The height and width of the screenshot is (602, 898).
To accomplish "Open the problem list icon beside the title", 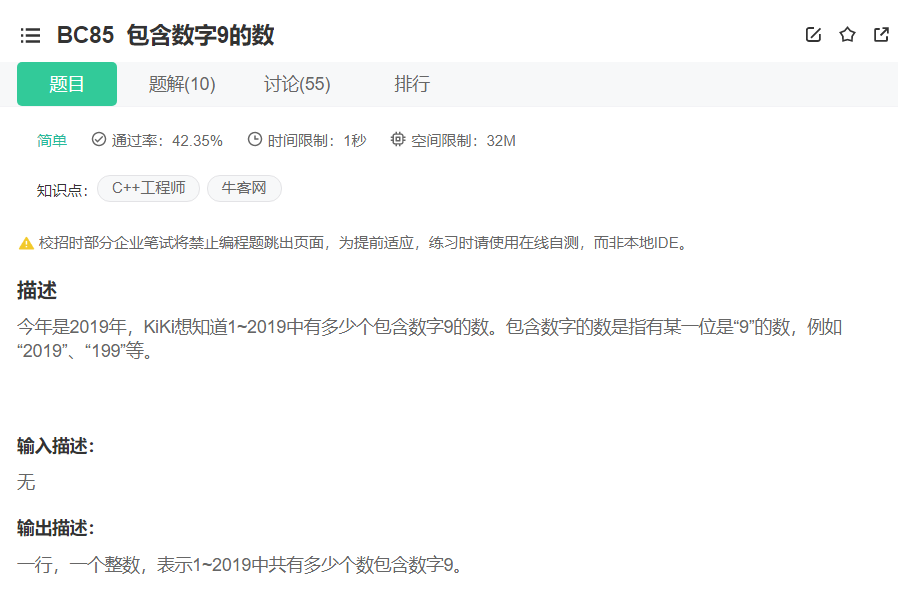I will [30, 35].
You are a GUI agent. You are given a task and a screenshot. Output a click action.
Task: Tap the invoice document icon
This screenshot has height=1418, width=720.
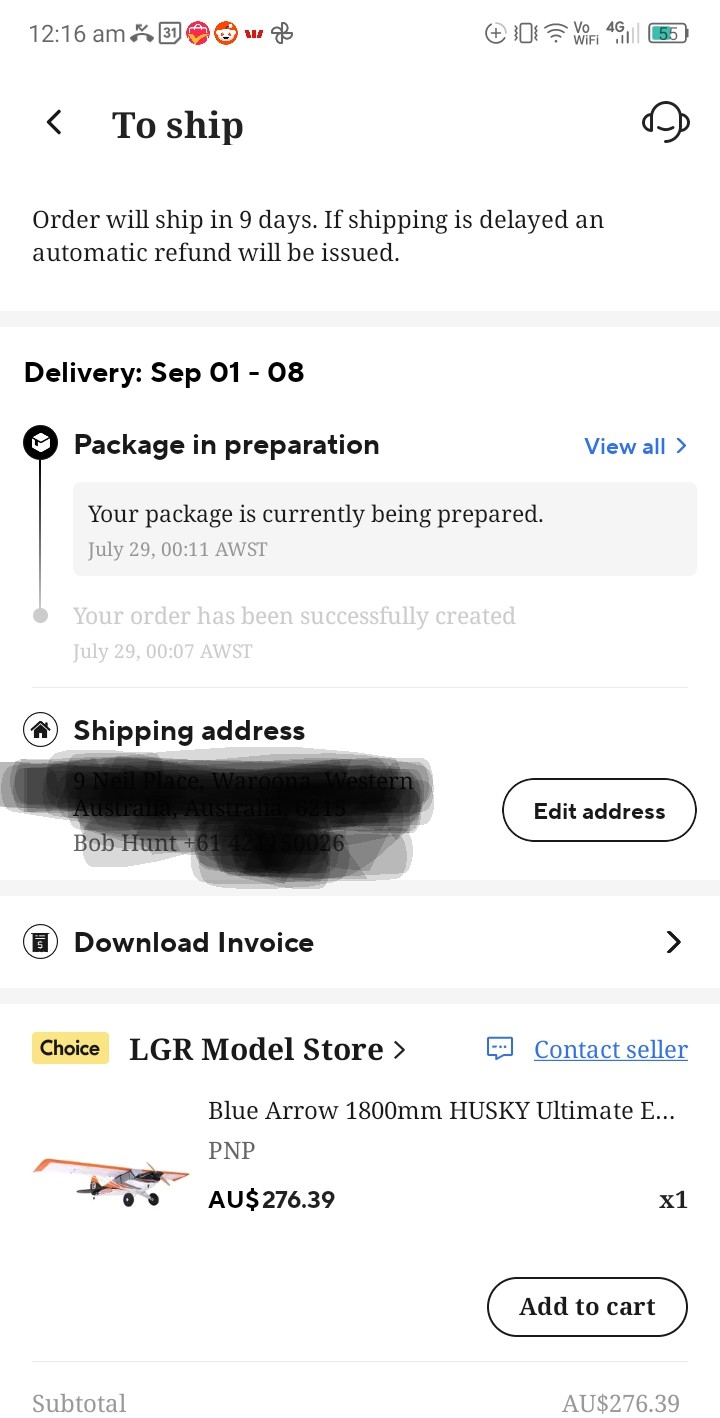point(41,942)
· · ·
[Work to be completed] Write the lines from the one containing "You are a GUI" through the end of the data above exactly as they appear, and do not carry over any picture.

[Answer to this task]
You are a GUI agent. You are given a task and a screenshot. Output a click action.
Task: Tap the invoice document icon
This screenshot has height=1418, width=720.
point(41,942)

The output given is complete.